▸ **TASK BRIEF**:
Each line from the one containing "Image resolution: width=1254" through the last line of the data below should be printed exactly, please, with any pictures omitted.

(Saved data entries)
• • • • • • •

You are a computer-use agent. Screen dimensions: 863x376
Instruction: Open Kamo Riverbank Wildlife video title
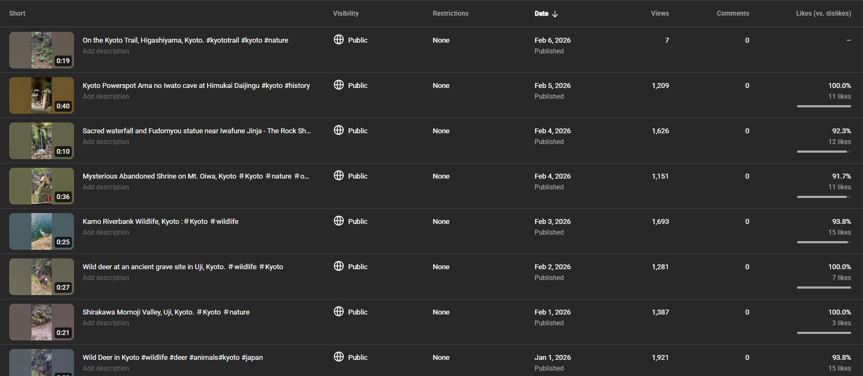click(160, 221)
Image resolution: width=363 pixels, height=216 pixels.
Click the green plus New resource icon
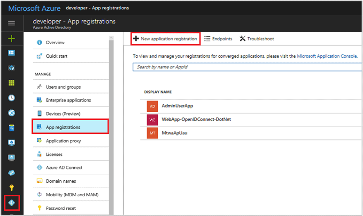pos(12,39)
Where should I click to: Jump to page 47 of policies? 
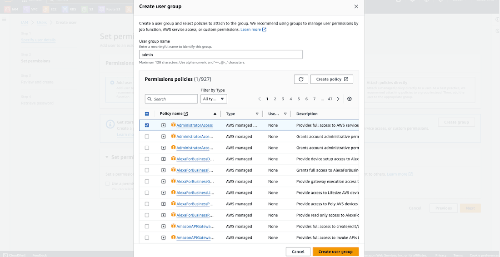[330, 99]
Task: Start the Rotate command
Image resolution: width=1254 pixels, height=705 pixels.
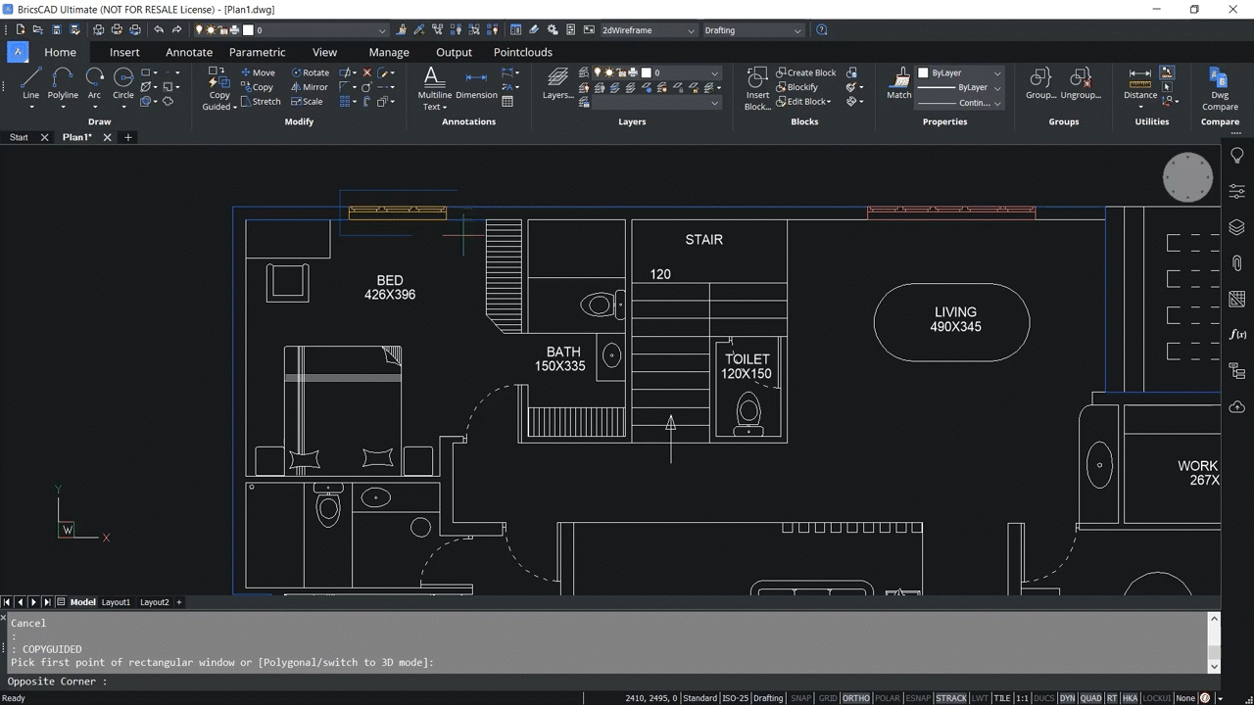Action: coord(312,71)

• • • • • • •

▸ **THE ANSWER**:
Image resolution: width=1254 pixels, height=705 pixels.
Action: coord(312,71)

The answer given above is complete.